We then investigated whether RS could predict outcomes in various subgroups, including age ≥ 60, age < 60, phase I-II, phase III-IV, TNBC, and non-TNBC. This showed that all subgroups were accurately estimated by RS. Stratification analyses in the TCGA indicated worse OS for HR patients in each stratum, including age, stage, and molecular subtype, compared with LR patients. These data indicated that the CAFPS was a robust and independent predictor of OS in different populations. (Supplementary Figure 2).
Correlation between the CAFPS and clinicopathological factors
To further assess whether CAF‑related genes participated in the development of BC, we assessed the associations between CAFPS and patient clinicopathological factors. This showed that the CAFPS was significantly correlated with pathological T stage, pathological M stage, and molecular subtype (Figure 10). The higher the T stage, the higher the corresponding RS. Patients with metastasis and Her2-enrichment had higher RS values.
Generation of the CAFPS-based nomogram
A nomogram was generated using the eight-gene CAFPS and several patient clinical characteristics, namely, age and pathological status, to predict the 3 and 5-year OS of BC patients (Figure 11A). All patients were given a point each for individual prognostic parameters, and a higher total score indicated worse prognosis. We next assessed the predictive efficacy of the nomogram using time-dependent ROC curve analysis. This showed that the AUCs of the nomogram were 0.805 and 0.801 for the 3- and 5-year OS rate predictions, respectively (Figure 11B-C). Moreover, higher AUCs were seen compared with the pathological stage. These results demonstrated the satisfactory predictive efficacy of the nomogram in determining the outcomes of BC patients (Figure 11D-E).
Prognostic value of CAFPS in relation to drug response
Patients in the GSE18728 dataset underwent chemotherapy. Of these, 11 responded while 17 did not. The CAFPS scores of the patients who responded were significantly lower compared to those of the non-responding patients (Wilcoxon test, p=0.048, Figure 12A). Moreover, patients with reduced CAFPS scores responded better than those with elevated scores (Figure 12B). These findings indicate that the CAFPS was effective for estimating patient response to chemotherapy. This also explained the worse outcome and rapid cancer progression of patients with elevated CAFPS scores who underwent chemotherapy.

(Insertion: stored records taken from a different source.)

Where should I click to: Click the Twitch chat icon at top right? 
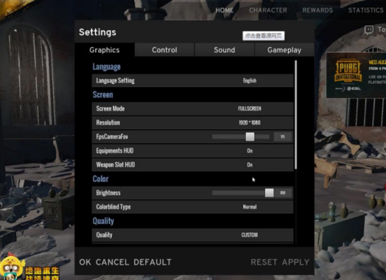pos(369,30)
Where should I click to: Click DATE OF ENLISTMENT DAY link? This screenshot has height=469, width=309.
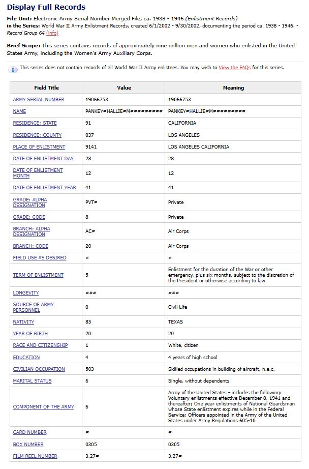coord(43,159)
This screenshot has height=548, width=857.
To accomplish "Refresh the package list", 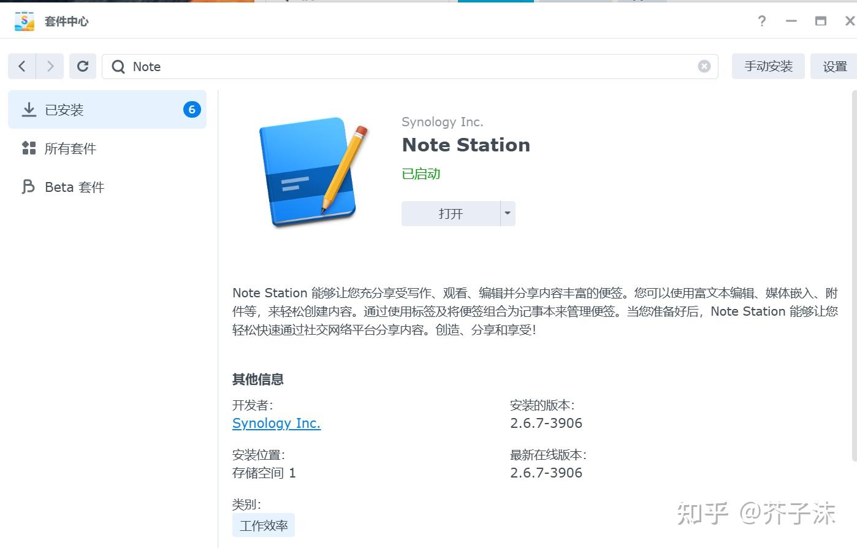I will pyautogui.click(x=83, y=66).
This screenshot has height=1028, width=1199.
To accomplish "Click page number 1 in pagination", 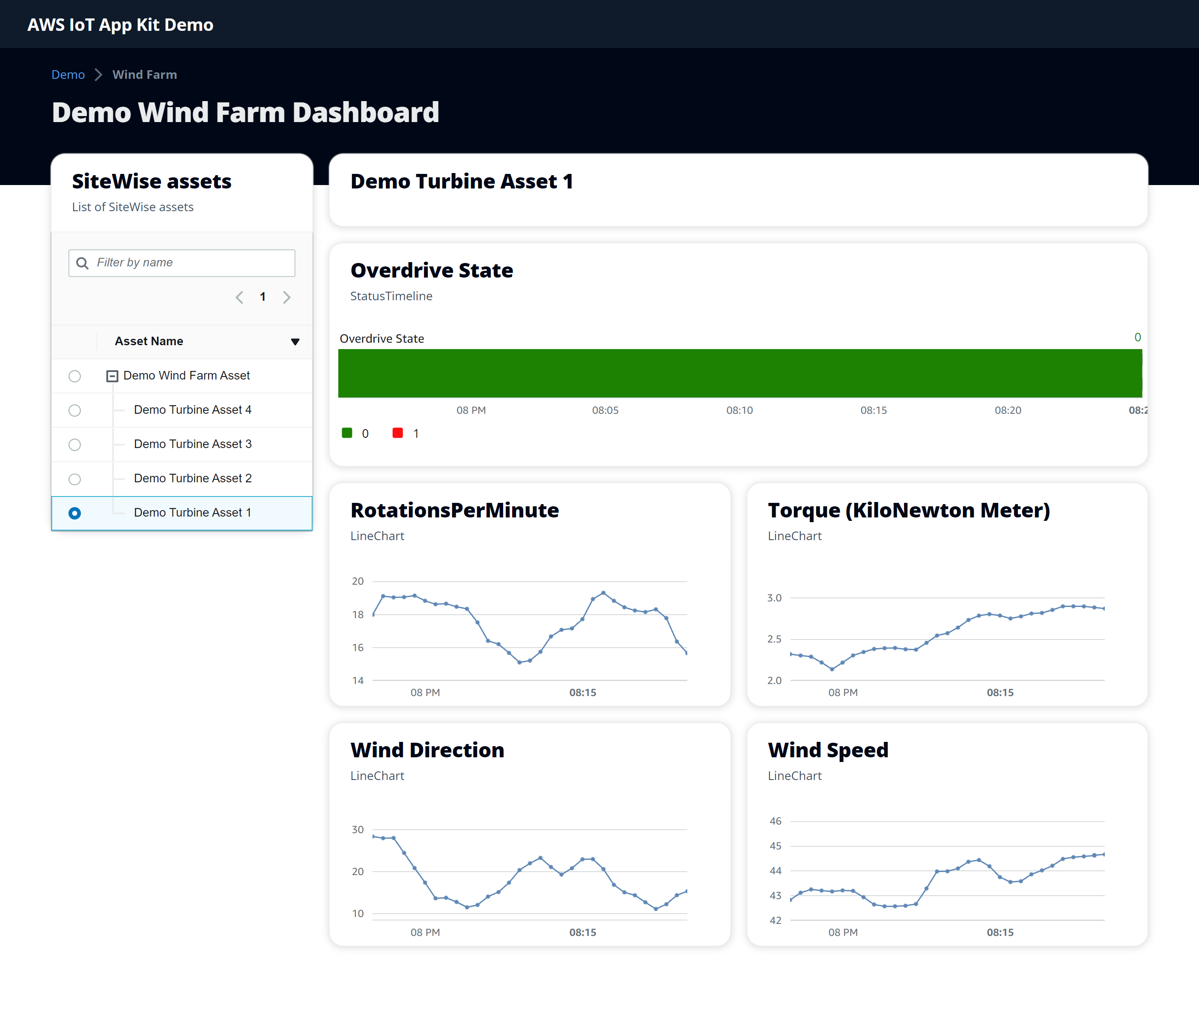I will (263, 297).
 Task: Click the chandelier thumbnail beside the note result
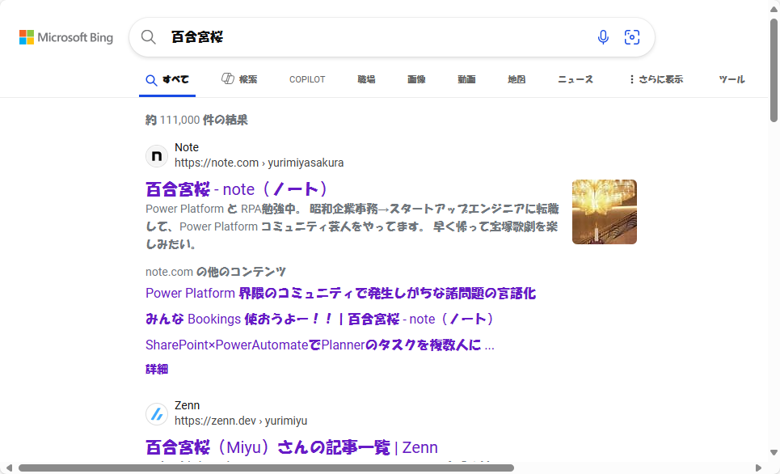[604, 211]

Evaluation of the prognostic gene signature, immune checkpoints, and hallmark gene networks
We next assessed differences in the levels of immune checkpoint molecules between the HR and LR cohorts. Relative to the HR cohort, the levels of CD274 (PD1) (p < 2.22e-16), PD-L1 (p < 2.22e-16), CTLA4 (p< 2.22e-16), LAG3 (2.7e-13), IDO1 (p< 2.22e-16), and TIGIT (p < 2.22e-16) were significantly raised in the LR cohort (Figures 13). Another interesting finding was that almost all of the hallmark gene networks were significantly associated with CAFPS (Figure 14A). Moreover, the single-sample gene set enrichment analysis (ssGSEA) showed that the CAFPS RS was negatively associated with the TGF-BETA (R=-0.091, p=0.0032), IL-6-JAK-STAT3 (R=-0.37, p<2.2e-16), and TNFA-SIGNALING-VIA-NFKB (R=-0.34, p < 2.2e-16) signaling pathways (Figure 14B-D).